WARSAW, Poland (AP) — A respected Polish scientific institute has classified domestic cats as an “invasive alien species,” citing the damage they cause to birds and other wildlife.

Some cat lovers have reacted emotionally to this month’s decision and put the key scientist behind it on the defensive.

Wojciech Solarz, a biologist at the state-run Polish Academy of Sciences, wasn’t prepared for the disapproving public response when he entered “Felis catus,” the scientific name for the common house cat, into a national database run by the academy’s Institute of Nature Conservation.

The database already had 1,786 other species listed with no objections, Solarz told The Associated Press on Tuesday. The uproar over invasive alien species No. 1,787, he said, may have resulted from some media reports that created the false impression his institute was calling for feral and other cats to be euthanized.

Solarz described the growing scientific consensus that domestic cats have a harmful impact on biodiversity given the number of birds and mammals they hunt and kill.

The criteria for including the cat among alien invasive species, “are 100% met by the cat,” he said.

In a television segment aired by independent broadcaster TVN, the biologist faced off last week against a veterinarian who challenged Solarz’s conclusion on the dangers cats pose to wildlife.

Dorota Suminska, the author of a book titled “The Happy Cat,” pointed to other causes of shrinking biodiversity, including a polluted environment and urban building facades that can kill birds in flight.

Source material:

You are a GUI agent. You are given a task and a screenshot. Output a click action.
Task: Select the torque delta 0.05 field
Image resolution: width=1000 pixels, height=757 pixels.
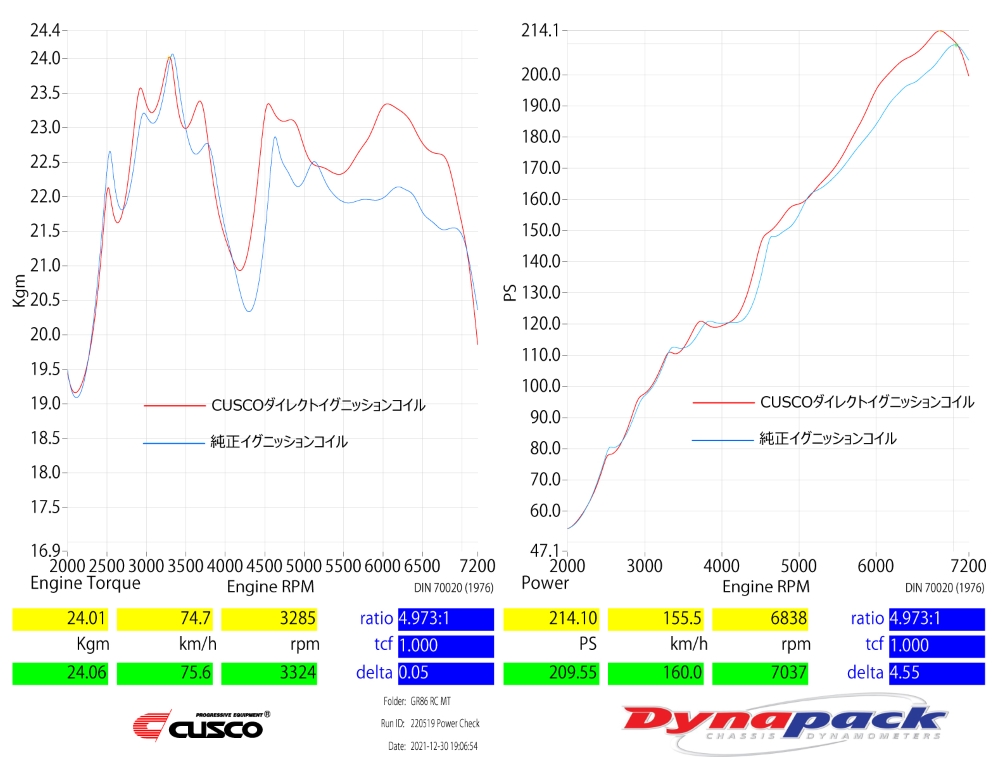point(445,673)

Requirement 1: In the article on Poland's classification of cats as an invasive species, how many other species were already listed in the database before the house cat was added?
Requirement 2: Continue the article on Poland's classification of cats as an invasive species from its last sentence.

Exercise output 1: 1,786 other species.

Exercise output 2:
“Ask if man is on the list of non-invasive alien species,” Suminska said, arguing that cats were unfairly assigned too much blame.

Solarz pushed back, arguing that cats kill about 140 million birds in Poland each year.

Earlier this month, the Polish Academy institute published a post on its website citing the “controversy” and seeking to clarify its position. The institute stressed that it was “opposed to any cruelty towards animals.” It also argued that its classification was in line with European Union guidelines.

As far as categorizing cats as “alien,” the institute noted that “Felis catus” was domesticated probably around 10,000 years ago in the cradle of the great civilizations of the ancient Middle East, making the species alien to Europe from a strictly scientific point of view.

The institute also stressed that all it was recommending was for cat owners to limit the time their pets spend outdoors during bird breeding season.

“I have a dog, but I don’t have anything against cats,” Solarz said.